Doctors at the Korle-Bu Teaching Hospital’s Stroke Unit have disclosed that more young persons are now being diagnosed with stroke.
According to the Head of the Stroke Unit at Korle-Bu, Dr Albert Akpalu, about 60% of cases recorded are persons below the age of 55 years.
The doctors have blamed this on high intake of oily and fatty foods.
Speaking to JoyNews, the Head of the Unit, Dr Akpalu explained that stroke is associated with old age and very unusual for young people to be reporting such a high number of cases.
He added that the absence of equipment, including CT Scans is also hampering the detection, diagnosis and treatment of the non-communicable disease.
“Now, what are the problems? We have strokes in the young ones. About 60% of our strokes are persons below 55 years old and these are people in their prime of life and we need to change that narrative. It is abnormal because it is the reverse in the rest of the world because stroke is supposed to be in elderly people,” he said.
To avoid this, Dr Akpalu suggested that people should stop eating fats and oils and adopt healthy living habits.

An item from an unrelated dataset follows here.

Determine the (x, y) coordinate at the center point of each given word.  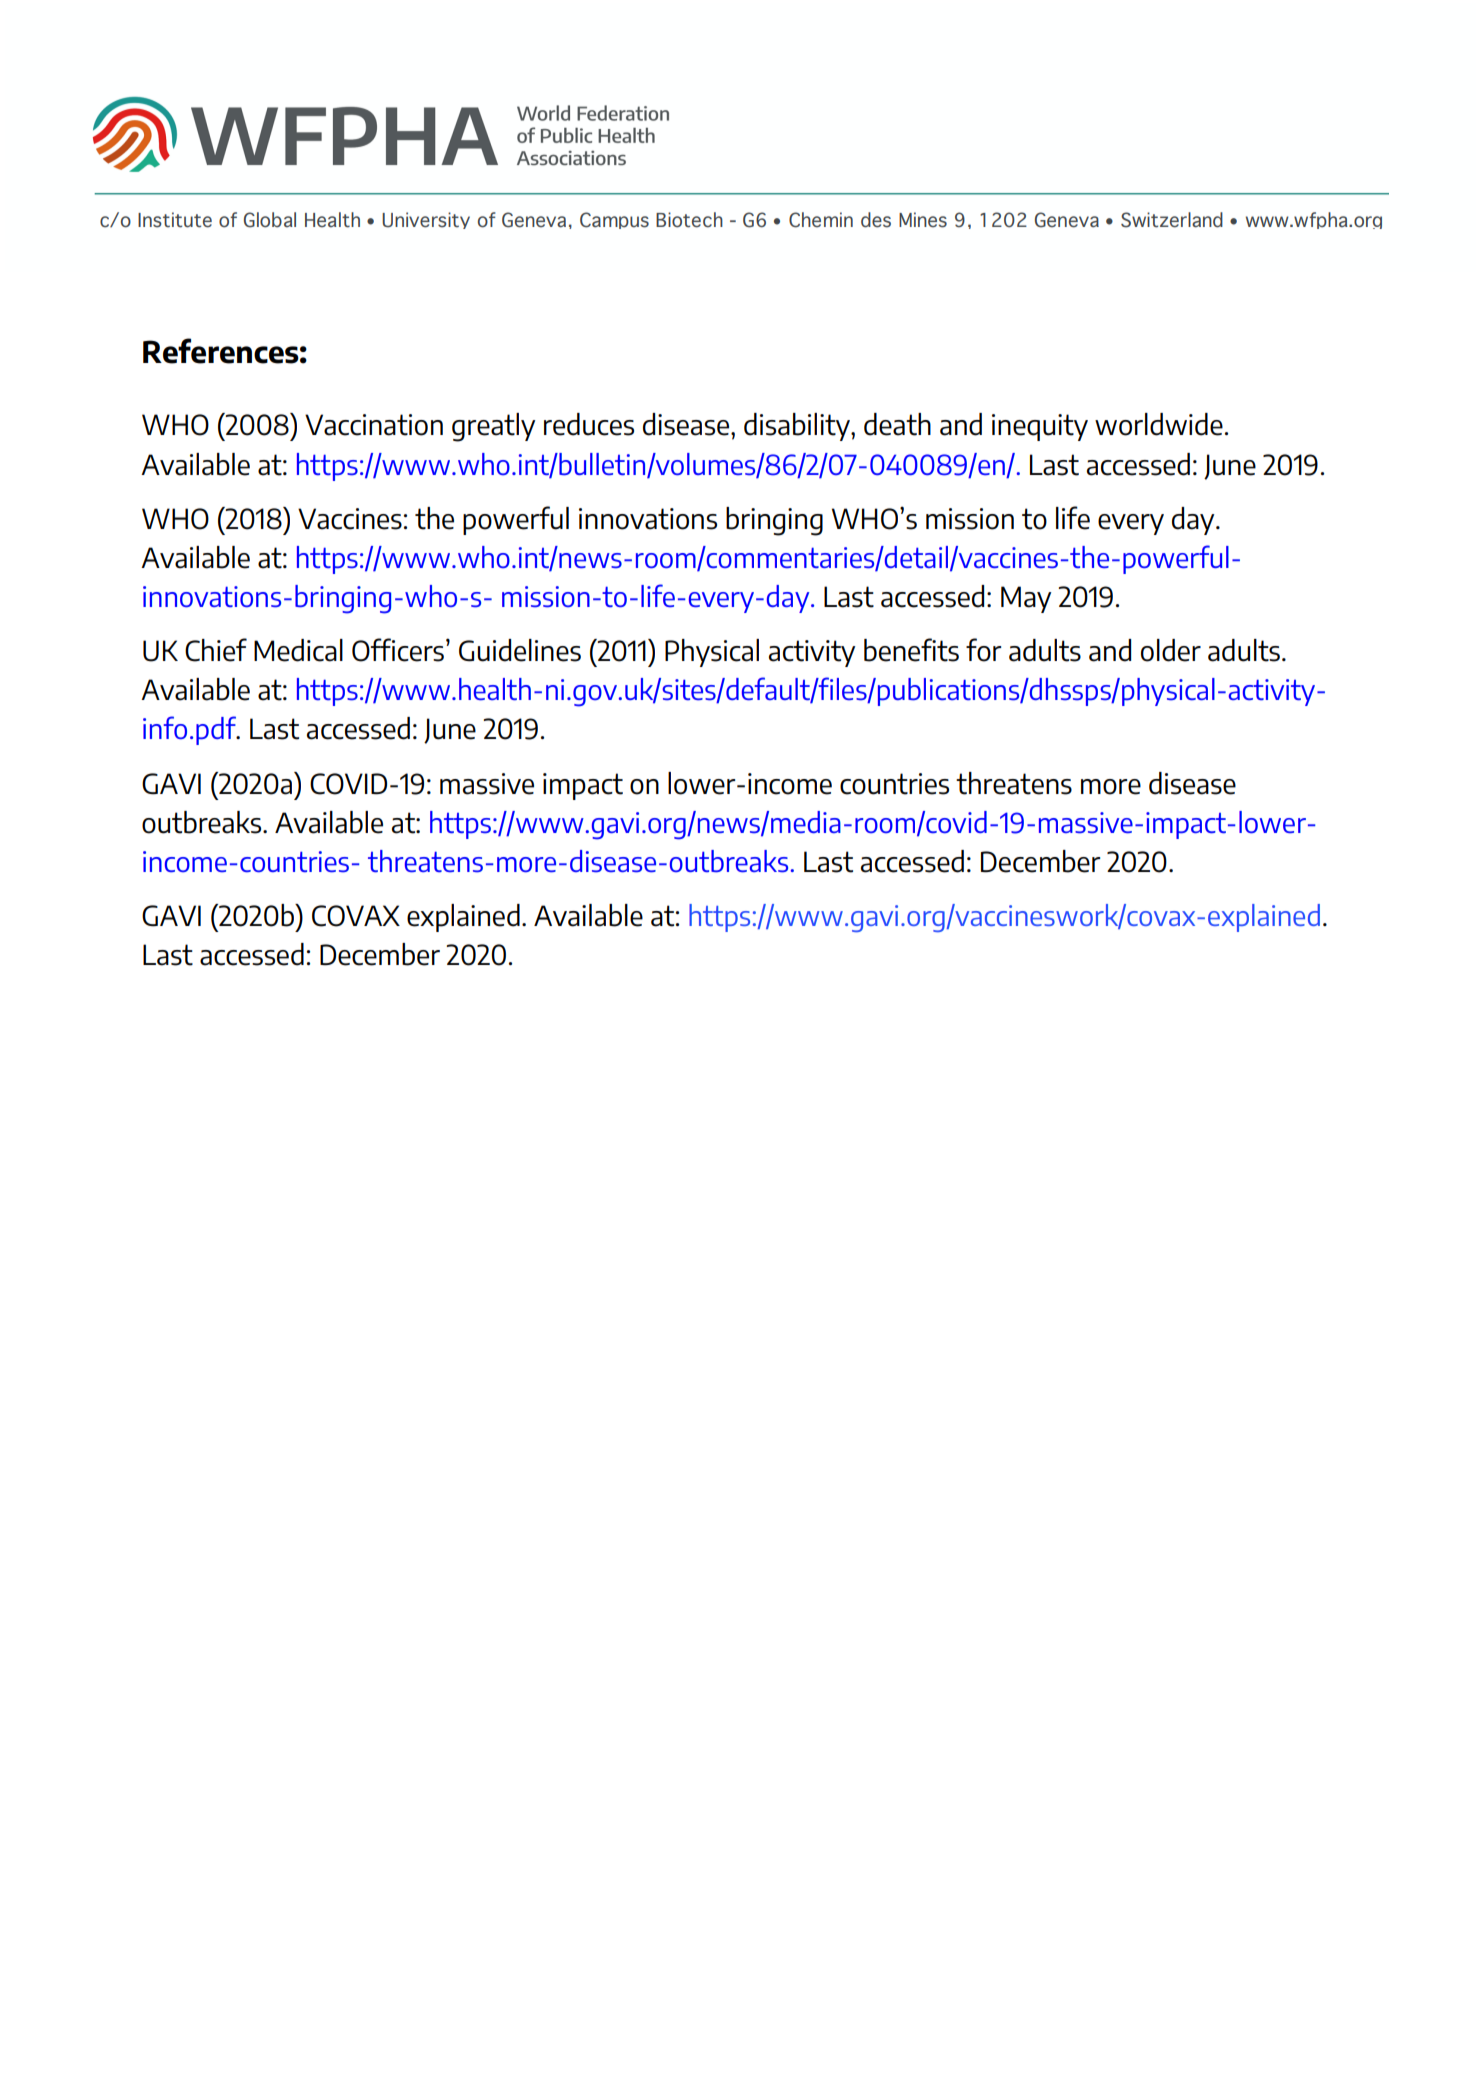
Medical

“Everybody has to take care of themselves. You need to eat well, there is a diet called the dietary advice to stop hypertension, stop adding salt to your food. If you see your face in the soup, then it is not a good soup skim the oil off, eat more nuts and vegetables,” he added.
Meanwhile, the President of Stroke Association Support Network has asked the government to support the Association in the establishment of stroke rehabilitation centers in all districts.
“We are asking the government to support the stroke association support network to bring into reality the 275 stroke rehabilitation centers that we want to build. One for each constituency,” he said.
Last year, the Executive Director of the Stroke Association Support Network-Ghana (SASNET-Ghana), Ebenezer Adams, said the nation records between 12,000 to 16,000 cases of stroke annually, with diabetes, hypertension, alcoholism and smoking being major contributory causes.
He noted that about 30 per cent of cases recorded annually in the country result in deaths mostly recorded among people below 50 years.